TASK TO CARRY OUT: Nothing but the lines from the one showing "Select 5000 in the CH1 range list" through the final line of the data below belongs in the answer, duplicated exactly and without pictures.

PROVIDED ENTRIES:
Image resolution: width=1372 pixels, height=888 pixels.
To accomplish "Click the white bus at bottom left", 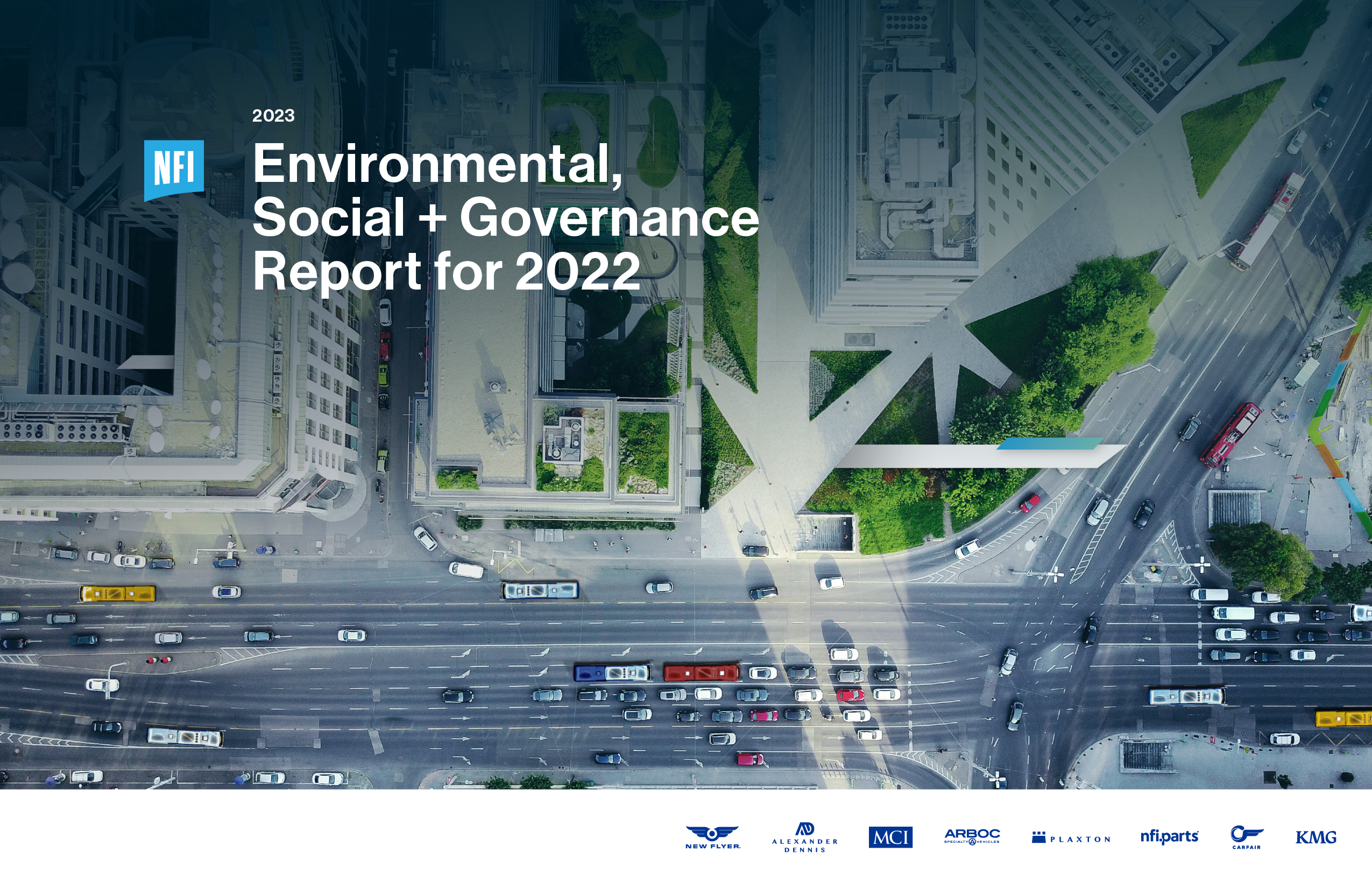I will point(185,736).

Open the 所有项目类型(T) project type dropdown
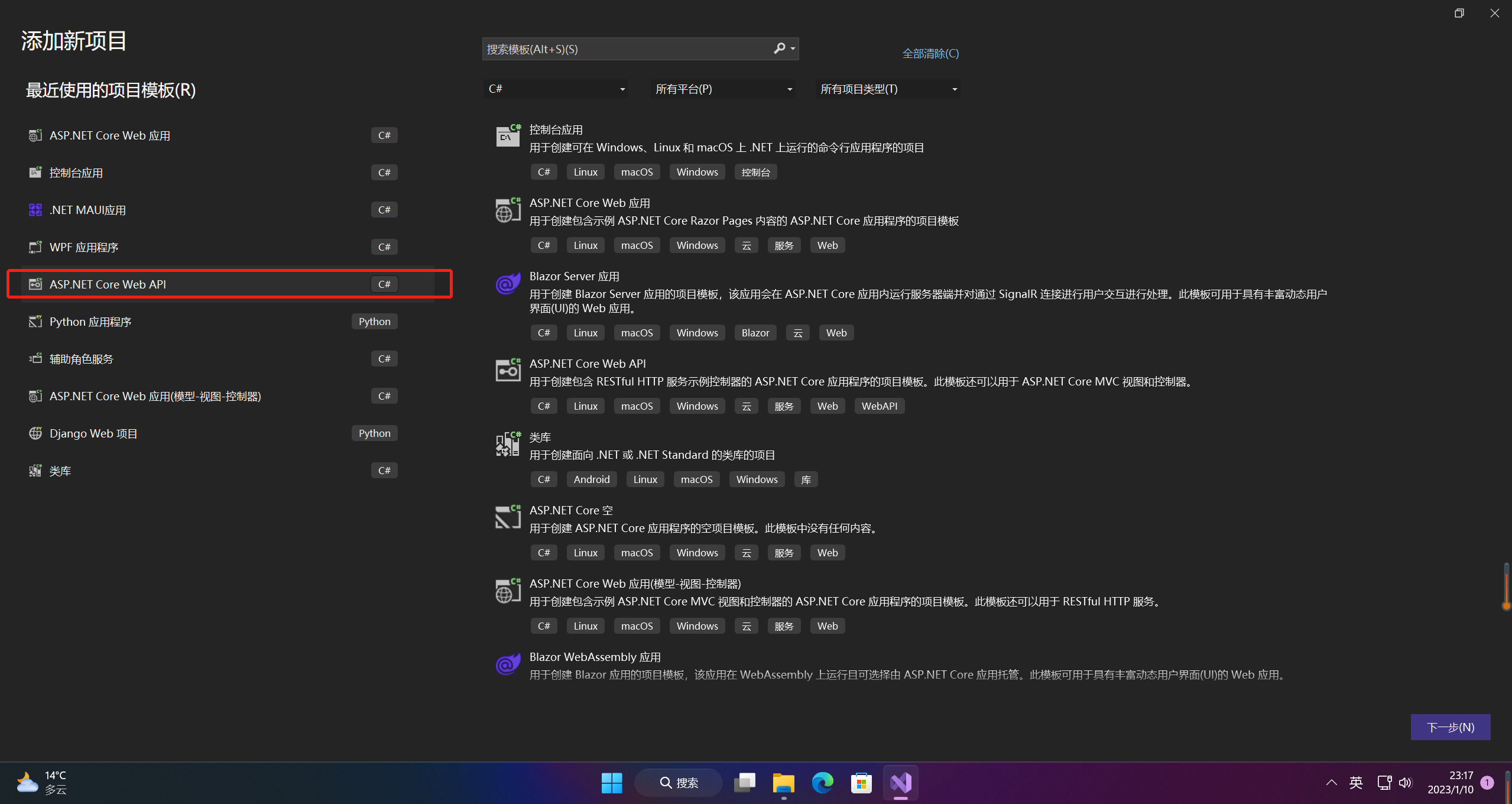click(x=887, y=89)
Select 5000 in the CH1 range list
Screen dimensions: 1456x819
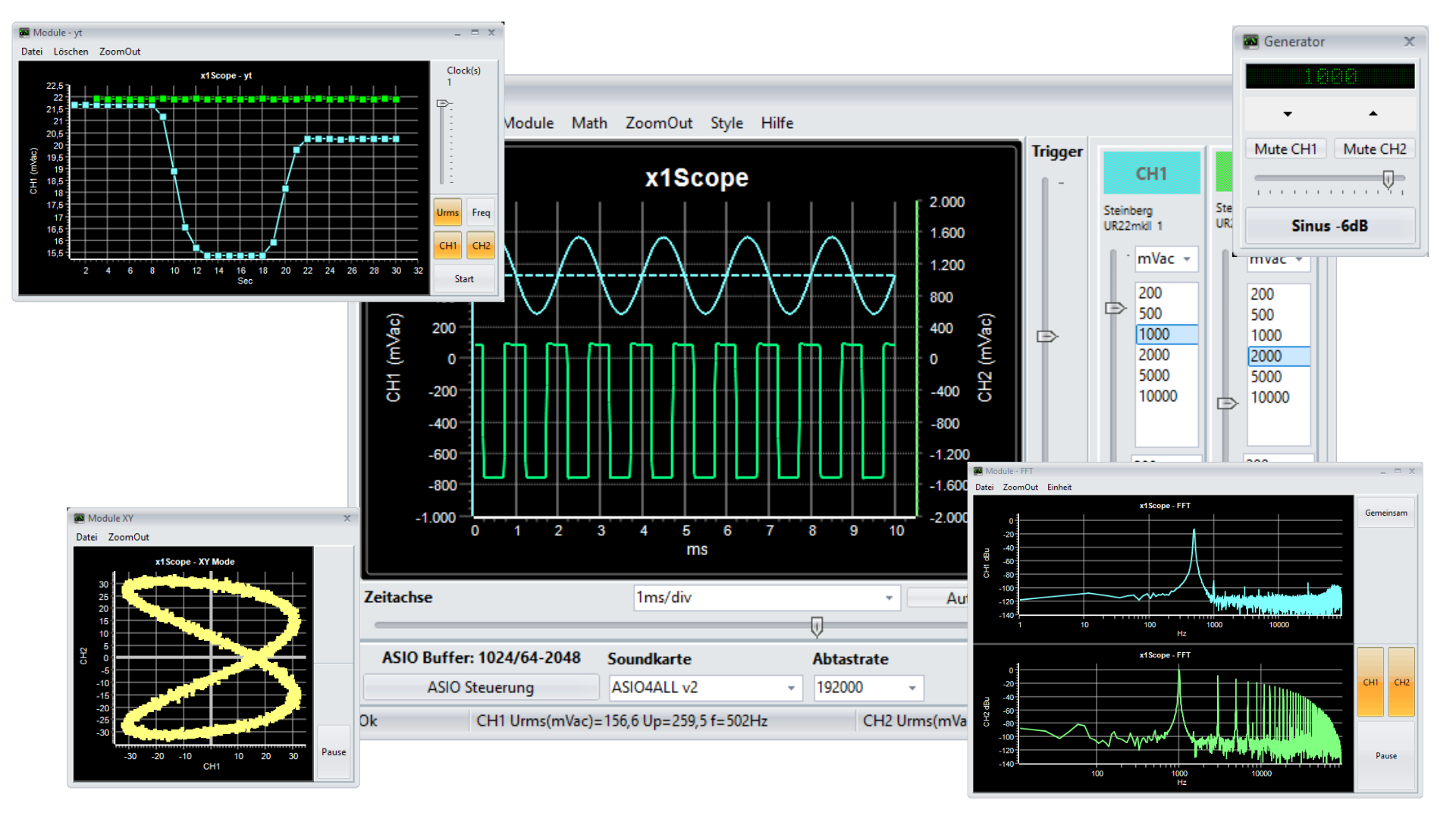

RESULT FOR THIS TASK:
Select 5000 in the CH1 range list
Screen dimensions: 1456x819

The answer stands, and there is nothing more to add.